Tunebat has an ad-based business model. This means there is no subscription option and no other way to (pay to) get rid of any ads you get presented with. On the flipside, that does mean that using the site is free.


Key shifting has become so good these days that you can technically make any track key-compatible with any other, both by keeping quality audio through extreme BPM changes and through key shifting (check out our Fuzzy Keymixing method for the best way to do this.) Plus, DJ software gets you key and BPM information automatically in most cases. And also, I am not sure of the value for DJs of algorithmically calculated things like “happiness” and “danceability”.

Read this next: Fuzzy Keymixing: The Easy New Way To Mix Anything Into Anything

So is there still a use for a service like Tunebat?

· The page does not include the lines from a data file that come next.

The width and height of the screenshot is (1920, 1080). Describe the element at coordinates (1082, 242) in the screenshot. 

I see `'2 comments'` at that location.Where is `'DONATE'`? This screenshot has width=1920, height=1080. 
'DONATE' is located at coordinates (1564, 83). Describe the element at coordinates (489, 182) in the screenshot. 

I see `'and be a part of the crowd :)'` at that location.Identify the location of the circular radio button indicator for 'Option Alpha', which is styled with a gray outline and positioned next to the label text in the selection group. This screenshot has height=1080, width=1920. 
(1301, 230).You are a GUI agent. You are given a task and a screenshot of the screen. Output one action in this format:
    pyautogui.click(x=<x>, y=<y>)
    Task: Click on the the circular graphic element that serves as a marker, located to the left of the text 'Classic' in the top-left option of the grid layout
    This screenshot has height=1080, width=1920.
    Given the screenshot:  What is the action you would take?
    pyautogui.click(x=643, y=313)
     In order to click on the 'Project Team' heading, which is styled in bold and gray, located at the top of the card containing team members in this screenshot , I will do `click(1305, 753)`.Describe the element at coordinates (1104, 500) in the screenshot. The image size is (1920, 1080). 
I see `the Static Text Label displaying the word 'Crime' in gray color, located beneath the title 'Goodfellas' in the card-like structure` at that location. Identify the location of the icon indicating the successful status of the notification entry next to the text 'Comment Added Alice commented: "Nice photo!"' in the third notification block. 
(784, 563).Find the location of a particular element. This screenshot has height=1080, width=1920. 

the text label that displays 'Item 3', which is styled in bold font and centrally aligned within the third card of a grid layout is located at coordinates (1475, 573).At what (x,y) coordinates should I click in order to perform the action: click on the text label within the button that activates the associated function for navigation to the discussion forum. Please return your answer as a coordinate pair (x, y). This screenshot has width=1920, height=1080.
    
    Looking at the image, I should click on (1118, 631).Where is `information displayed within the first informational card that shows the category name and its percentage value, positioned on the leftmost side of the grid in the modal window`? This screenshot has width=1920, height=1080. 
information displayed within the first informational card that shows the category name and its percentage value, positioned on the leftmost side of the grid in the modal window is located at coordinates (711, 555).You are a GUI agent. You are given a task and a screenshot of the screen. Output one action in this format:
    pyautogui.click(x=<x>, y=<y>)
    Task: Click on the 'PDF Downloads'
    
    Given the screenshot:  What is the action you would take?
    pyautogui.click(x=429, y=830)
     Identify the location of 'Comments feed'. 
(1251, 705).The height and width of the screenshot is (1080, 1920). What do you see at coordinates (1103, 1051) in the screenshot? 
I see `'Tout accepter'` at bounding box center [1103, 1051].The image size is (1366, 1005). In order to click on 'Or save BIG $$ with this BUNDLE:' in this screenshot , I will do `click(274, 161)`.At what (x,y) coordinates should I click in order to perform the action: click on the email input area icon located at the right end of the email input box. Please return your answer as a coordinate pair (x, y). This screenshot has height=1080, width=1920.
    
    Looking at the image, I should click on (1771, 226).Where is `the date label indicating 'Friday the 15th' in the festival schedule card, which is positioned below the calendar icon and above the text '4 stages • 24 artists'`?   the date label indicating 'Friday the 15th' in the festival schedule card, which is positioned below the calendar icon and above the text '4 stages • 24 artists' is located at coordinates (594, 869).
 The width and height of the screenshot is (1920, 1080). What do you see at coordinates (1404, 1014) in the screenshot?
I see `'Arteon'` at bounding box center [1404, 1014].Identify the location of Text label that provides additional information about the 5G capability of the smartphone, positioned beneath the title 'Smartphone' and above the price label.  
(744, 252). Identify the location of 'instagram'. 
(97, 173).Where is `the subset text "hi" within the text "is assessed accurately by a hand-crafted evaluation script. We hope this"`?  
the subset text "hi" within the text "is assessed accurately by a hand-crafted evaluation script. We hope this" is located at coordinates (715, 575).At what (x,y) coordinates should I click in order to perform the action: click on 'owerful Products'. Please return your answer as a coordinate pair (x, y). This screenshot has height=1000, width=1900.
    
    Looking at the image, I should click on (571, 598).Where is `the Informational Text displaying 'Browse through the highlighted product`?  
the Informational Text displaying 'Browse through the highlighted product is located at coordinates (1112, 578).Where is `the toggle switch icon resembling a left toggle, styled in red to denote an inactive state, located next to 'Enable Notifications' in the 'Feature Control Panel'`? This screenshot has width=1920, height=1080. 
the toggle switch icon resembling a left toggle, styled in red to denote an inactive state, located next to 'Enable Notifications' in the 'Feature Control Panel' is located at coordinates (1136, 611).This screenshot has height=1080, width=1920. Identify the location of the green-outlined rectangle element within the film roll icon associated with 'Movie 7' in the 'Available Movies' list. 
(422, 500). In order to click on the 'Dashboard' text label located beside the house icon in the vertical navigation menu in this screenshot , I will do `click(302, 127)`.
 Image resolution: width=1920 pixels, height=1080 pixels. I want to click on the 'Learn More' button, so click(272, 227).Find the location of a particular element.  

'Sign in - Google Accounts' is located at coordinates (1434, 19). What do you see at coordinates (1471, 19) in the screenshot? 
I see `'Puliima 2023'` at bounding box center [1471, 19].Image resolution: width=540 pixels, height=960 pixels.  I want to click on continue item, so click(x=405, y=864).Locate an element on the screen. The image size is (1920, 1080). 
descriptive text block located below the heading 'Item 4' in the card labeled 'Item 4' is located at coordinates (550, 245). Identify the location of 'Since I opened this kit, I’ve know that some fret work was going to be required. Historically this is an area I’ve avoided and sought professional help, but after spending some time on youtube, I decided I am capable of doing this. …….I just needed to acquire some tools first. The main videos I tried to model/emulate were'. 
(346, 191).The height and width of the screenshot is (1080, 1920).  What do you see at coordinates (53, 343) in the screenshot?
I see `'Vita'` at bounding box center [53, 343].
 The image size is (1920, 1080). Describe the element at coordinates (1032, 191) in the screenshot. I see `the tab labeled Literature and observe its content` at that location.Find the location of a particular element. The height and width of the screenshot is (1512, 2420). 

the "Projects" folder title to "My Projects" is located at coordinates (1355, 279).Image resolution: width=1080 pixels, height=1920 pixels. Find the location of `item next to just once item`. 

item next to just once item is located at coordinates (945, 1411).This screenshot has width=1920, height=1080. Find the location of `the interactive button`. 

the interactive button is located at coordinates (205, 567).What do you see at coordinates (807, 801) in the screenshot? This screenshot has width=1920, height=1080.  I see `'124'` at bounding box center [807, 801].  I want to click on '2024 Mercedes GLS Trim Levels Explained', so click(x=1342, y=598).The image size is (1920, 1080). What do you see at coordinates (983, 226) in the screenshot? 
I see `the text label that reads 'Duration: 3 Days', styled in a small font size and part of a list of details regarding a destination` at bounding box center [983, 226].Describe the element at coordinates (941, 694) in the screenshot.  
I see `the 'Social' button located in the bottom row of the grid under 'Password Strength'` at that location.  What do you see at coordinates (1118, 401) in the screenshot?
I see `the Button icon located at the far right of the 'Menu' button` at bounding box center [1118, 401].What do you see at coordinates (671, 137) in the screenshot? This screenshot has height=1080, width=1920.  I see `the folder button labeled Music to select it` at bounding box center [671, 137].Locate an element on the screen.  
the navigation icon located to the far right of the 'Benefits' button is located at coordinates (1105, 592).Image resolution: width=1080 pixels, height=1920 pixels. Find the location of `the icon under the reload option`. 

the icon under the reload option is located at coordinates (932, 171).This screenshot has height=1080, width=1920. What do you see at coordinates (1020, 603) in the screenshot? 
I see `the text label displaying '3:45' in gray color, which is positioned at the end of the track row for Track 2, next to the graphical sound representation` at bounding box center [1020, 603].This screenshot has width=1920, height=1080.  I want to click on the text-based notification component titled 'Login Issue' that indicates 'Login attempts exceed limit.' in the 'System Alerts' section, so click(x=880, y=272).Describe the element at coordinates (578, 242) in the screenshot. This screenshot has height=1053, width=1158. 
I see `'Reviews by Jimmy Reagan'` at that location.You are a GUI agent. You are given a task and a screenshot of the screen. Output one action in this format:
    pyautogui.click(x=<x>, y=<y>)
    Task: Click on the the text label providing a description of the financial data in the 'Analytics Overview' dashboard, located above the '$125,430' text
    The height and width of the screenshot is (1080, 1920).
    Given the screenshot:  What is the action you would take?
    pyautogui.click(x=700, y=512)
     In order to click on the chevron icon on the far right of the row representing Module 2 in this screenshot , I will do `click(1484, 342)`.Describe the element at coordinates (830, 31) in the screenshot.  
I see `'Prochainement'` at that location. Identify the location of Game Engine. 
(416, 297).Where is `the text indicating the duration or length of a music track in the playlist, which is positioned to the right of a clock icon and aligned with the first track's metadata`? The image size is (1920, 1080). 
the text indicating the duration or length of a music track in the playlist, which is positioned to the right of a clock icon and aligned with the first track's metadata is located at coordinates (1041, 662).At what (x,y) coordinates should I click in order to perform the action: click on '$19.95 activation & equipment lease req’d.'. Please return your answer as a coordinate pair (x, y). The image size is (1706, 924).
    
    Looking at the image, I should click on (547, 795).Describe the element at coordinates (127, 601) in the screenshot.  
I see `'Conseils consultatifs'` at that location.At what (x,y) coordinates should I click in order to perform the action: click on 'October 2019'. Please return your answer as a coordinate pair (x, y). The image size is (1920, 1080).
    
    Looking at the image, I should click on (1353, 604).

Personally I think there is. Firstly, it offers a lot of information without having to add tracks to your collection or run them through your workflow first, but also many sites (DJ pools, online music shops, Spotify itself) will build up a profile and use algorithms that narrow the suggestions you get.

You can even upload your own songs (temporarily) and have it tell you the key and BPM of those, too.

Because your personal preferences don’t enter into it when you use Tunebat, you are more likely to get presented with a broader range of suggestions, making it a good way to either do a general music discovery exercise or a more specific one based on seeds and narrowed down criteria if you are looking for a new track that goes well with one of your favourites.

(Plus, if you’re having a “guilty pleasures” session, it won’t taint your Spotify algorithm!)

As Tunebat is free and online, it’s simple enough to check it for yourself and figure out if you think it might be useful for you.